Passage for review:

══════════

As someone who felt more comfortable in Amrheins than Aujourd' hui when he lived in Boston, Evans enjoys the informality and buzz of the Pico. The buzz is partially provided by trains that rumble above on the way to and from nearby Vauxhall Station. Considering that Portugal bounced England out of last summer's World Cup, the fact that so many Portuguese and Englishmen congregate side by side to quaff Sagres drafts at the large bar makes the Pico a study in diplomacy. And because the headquarters of MI6, Britain's foreign intelligence agency, is across the street, the Pico is peopled by more than a few spies at any given time.
"I'd have to say this is our favorite," Evans says, tucking into a chicken piri-piri as the hangar-like roof vibrated to the passing of a train. "Food can be inconsistent in London and expensive. We've never had a bad meal here, and by London standards it's reasonable."
The Pico is a short stroll from the couple's Thames-side apartment. Evans has a 15-minute walk to the Home Office, along the river.
"It's a view you never get tired of," he says, as the looming Parliament building in Westminster draws near.
Alcohol abuse is blamed for nearly half the violent crime in Britain, and much of Evans's work has been aimed at combating the binge drinking that is behind so much antisocial behavior. But pub culture is very much part of British culture, and Evans will have a pint or two, most often at his local, The White Swan, an unpretentious pub just over the southside of the Vauxhall Bridge, near his home and the Tate Britain, one of his favorite museums.
He will occasionally duck into the Westminster Arms, half way between the Home Office and New Scotland Yard, headquarters for the Metropolitan Police. It's not much to look at, but it's a freehouse, meaning it is not tied to a brewery, so it has a variety of true ales, the cask-conditioned brews favored by beer connoisseurs.

══════════

Excerpted data:
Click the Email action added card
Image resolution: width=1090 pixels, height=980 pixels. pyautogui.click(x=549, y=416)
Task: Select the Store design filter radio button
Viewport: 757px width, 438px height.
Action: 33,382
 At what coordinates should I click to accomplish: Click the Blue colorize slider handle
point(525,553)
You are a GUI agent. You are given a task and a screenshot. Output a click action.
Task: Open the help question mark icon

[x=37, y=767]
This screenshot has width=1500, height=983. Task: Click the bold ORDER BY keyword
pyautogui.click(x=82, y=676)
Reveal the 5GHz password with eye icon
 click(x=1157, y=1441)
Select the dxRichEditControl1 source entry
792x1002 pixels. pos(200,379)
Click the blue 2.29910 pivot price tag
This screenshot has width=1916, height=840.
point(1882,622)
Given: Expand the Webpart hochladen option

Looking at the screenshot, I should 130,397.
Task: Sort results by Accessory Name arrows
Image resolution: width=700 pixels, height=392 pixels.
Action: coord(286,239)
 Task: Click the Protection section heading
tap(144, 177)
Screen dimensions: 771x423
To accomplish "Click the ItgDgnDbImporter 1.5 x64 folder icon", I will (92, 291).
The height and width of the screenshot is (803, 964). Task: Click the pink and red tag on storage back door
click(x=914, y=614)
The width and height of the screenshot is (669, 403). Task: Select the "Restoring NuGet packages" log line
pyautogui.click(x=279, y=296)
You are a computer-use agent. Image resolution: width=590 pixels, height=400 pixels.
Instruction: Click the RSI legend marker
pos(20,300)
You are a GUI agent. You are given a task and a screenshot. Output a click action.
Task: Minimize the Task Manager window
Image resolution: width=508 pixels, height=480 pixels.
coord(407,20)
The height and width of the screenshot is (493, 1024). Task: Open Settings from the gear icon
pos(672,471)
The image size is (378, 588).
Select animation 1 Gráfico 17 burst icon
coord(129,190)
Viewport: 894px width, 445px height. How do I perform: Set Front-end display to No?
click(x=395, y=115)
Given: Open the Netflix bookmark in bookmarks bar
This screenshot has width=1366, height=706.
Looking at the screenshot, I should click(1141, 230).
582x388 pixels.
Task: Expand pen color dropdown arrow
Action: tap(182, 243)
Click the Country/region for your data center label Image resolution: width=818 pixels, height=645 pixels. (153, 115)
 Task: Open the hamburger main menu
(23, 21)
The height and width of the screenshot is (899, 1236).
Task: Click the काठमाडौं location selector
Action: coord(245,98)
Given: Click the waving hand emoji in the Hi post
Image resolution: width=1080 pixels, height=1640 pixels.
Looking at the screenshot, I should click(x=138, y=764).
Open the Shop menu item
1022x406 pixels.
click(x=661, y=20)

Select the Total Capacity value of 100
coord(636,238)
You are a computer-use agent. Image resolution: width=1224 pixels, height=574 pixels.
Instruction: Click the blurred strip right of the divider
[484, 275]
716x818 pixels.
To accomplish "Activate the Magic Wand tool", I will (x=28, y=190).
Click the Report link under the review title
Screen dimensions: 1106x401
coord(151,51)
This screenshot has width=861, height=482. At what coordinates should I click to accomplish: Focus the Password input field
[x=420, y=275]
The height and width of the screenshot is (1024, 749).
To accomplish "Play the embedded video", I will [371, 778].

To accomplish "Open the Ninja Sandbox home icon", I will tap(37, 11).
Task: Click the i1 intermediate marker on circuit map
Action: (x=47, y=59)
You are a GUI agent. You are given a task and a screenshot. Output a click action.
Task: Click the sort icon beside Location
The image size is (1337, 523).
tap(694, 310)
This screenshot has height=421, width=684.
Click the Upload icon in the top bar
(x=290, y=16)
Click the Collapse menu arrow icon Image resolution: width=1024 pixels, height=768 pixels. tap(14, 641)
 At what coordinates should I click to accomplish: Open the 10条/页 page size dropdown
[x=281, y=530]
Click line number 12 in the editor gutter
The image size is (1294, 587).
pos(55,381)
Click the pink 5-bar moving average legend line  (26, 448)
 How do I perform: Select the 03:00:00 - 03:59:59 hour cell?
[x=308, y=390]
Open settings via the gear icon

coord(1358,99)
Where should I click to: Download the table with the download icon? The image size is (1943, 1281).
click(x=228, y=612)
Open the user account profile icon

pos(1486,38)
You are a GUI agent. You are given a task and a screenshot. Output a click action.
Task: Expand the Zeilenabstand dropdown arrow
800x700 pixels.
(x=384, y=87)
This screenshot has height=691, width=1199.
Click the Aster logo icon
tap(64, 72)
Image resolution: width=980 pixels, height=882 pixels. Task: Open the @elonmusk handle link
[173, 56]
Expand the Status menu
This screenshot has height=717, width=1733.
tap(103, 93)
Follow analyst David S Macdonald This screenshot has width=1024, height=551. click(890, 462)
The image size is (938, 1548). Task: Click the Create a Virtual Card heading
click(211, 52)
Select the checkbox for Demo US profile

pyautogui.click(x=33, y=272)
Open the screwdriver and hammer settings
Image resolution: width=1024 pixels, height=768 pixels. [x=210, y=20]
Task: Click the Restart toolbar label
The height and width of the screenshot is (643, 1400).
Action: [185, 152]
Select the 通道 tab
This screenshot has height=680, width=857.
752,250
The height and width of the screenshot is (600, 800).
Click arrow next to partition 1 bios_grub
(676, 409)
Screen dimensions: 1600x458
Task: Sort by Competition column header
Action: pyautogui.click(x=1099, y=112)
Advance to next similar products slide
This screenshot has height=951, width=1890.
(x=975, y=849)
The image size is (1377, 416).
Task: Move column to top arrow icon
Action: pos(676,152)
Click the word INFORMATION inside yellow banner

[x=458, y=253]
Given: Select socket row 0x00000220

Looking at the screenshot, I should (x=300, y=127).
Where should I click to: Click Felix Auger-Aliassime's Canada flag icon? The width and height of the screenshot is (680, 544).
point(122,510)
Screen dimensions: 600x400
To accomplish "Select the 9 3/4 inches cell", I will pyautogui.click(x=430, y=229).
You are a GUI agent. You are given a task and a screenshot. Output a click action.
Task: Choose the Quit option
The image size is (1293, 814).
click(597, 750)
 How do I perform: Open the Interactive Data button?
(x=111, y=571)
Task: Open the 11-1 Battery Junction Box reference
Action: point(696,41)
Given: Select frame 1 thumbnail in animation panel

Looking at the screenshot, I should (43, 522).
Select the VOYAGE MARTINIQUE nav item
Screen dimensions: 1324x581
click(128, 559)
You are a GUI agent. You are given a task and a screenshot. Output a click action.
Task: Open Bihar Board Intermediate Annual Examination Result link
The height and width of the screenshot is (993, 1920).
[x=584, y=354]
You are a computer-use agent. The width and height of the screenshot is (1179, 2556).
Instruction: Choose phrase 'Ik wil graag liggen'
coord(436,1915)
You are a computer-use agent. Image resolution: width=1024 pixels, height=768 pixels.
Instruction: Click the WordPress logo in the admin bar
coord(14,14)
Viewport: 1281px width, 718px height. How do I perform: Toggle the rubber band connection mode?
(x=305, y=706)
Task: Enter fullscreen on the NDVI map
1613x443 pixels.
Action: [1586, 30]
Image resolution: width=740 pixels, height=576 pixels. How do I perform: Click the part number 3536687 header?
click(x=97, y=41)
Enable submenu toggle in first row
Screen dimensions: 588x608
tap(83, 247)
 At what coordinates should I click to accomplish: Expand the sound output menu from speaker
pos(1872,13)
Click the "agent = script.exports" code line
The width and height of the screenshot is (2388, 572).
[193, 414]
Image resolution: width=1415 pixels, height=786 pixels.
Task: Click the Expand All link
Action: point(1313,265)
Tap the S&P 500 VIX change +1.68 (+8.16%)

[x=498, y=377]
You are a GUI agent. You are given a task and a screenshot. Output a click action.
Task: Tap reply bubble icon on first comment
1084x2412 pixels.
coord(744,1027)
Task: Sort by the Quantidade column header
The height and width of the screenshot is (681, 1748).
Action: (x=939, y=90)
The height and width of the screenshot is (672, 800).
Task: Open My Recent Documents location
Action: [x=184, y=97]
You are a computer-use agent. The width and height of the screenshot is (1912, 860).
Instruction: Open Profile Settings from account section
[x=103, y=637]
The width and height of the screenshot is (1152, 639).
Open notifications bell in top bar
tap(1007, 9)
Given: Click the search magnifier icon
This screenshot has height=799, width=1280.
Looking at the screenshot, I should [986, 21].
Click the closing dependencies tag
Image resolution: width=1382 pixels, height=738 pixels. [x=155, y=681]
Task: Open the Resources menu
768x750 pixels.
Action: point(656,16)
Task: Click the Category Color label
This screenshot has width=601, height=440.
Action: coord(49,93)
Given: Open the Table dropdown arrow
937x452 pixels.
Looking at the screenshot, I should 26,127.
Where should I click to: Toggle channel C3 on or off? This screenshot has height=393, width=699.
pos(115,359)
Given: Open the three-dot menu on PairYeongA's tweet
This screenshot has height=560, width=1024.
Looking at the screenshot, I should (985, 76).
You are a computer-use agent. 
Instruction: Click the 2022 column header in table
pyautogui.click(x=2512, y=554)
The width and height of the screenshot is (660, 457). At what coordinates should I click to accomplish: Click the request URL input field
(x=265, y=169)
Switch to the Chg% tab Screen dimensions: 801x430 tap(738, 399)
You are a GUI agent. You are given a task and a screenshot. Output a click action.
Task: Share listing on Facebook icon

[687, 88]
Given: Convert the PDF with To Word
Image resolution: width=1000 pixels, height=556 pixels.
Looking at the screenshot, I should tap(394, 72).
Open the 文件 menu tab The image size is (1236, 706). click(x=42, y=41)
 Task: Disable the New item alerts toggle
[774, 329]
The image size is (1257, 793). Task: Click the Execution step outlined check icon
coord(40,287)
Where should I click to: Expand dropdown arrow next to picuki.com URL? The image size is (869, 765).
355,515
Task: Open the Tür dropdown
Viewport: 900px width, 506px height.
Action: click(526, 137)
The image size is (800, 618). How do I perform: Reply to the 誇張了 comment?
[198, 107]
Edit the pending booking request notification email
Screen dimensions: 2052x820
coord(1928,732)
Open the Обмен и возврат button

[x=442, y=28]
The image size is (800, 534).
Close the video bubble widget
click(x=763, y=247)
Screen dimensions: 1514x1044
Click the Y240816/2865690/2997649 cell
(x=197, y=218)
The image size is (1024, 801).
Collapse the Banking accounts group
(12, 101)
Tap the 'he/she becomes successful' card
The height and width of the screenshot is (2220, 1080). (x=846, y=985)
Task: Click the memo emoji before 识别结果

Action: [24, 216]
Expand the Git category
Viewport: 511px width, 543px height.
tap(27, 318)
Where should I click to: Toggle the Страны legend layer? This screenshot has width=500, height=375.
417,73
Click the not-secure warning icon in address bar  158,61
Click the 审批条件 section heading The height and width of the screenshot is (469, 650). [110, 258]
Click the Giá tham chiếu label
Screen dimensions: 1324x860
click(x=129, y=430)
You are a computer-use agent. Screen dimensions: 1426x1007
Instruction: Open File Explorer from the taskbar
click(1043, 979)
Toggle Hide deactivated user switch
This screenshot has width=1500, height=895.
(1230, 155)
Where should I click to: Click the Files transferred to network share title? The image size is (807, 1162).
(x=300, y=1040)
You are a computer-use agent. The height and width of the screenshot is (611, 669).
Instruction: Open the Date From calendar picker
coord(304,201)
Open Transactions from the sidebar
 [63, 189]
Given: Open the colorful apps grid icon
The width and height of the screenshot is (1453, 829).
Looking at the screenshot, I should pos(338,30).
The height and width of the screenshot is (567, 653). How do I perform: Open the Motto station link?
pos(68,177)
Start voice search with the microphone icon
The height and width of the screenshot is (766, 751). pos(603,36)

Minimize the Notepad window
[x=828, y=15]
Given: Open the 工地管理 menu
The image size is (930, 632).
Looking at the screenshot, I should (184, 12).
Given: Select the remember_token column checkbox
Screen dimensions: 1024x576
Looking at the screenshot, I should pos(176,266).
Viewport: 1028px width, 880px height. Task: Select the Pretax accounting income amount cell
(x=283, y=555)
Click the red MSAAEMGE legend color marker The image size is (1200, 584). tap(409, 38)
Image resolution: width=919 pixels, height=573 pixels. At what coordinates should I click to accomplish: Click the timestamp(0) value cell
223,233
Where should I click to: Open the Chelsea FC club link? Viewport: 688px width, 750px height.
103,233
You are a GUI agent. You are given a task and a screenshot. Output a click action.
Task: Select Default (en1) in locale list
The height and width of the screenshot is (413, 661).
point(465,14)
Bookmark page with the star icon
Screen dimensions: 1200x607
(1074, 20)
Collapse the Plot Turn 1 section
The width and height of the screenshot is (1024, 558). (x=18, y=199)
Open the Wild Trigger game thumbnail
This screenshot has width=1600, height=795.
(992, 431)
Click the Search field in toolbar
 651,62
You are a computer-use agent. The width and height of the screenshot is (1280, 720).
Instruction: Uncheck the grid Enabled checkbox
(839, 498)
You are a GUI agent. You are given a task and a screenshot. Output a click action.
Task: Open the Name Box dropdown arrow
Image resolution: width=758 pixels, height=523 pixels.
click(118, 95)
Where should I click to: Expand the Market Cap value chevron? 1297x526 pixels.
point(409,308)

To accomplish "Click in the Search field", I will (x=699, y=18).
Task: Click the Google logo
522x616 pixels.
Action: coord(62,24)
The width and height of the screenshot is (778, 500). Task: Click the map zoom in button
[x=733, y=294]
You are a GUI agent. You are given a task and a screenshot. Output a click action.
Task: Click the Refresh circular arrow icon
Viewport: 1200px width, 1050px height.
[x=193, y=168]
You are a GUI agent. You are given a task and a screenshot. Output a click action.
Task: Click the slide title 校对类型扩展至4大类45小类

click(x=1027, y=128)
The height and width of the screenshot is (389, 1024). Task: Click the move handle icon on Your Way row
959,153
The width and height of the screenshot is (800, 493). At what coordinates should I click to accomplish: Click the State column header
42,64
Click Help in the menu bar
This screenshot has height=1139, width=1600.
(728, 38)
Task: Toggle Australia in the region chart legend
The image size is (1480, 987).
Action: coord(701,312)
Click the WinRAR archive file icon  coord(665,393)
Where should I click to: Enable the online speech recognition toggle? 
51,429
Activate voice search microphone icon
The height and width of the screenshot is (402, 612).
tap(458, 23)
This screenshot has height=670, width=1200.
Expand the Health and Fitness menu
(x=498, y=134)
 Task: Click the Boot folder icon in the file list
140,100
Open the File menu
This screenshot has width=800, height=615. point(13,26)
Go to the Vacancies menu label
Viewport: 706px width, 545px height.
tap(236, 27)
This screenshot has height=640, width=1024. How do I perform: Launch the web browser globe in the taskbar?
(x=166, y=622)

══════════

Directions:
1 – Rewrite part of the article about Evans's London haunts, starting at the words "As someone who" and ending after "any given time.", with "Sagres" changed to "Super Bock".
2 – Add the next few paragraphs to the article about Evans's London haunts.

Set of answers:
1 –
As someone who felt more comfortable in Amrheins than Aujourd' hui when he lived in Boston, Evans enjoys the informality and buzz of the Pico. The buzz is partially provided by trains that rumble above on the way to and from nearby Vauxhall Station. Considering that Portugal bounced England out of last summer's World Cup, the fact that so many Portuguese and Englishmen congregate side by side to quaff Super Bock drafts at the large bar makes the Pico a study in diplomacy. And because the headquarters of MI6, Britain's foreign intelligence agency, is across the street, the Pico is peopled by more than a few spies at any given time.

2 –
The Evanses have taken in more than 40 plays since moving to London, where the theater is not only superb, but also typically half the price of Broadway shows. When their college student son, Paul Jr., visited, he took in three plays, including Patrick Stewart performing a one-man show as Ebenezer Scrooge.
The Evanses also have visited 18 other countries, because London, like other European cities, is home to many low-cost airlines.
"In Europe," he says, "this is the real hub."
And like many other Londoners, the Evanses have become seasoned day-trippers, getting away from the urban sprawl for the bucolic splendor of Kew Gardens (the Royal Botanic Gardens) the monarchic magnificence of Leeds Castle, and the seaside kitsch of Brighton, a town on England's south coast which conjures memories of Revere Beach or Nantasket Beach, circa 1970.
"The cost of living is high," Evans says, offering an understatement that anyone who has visited or lived in London would recognize, "but there are some things, like the theater or air travel, that are an unexpected bargain."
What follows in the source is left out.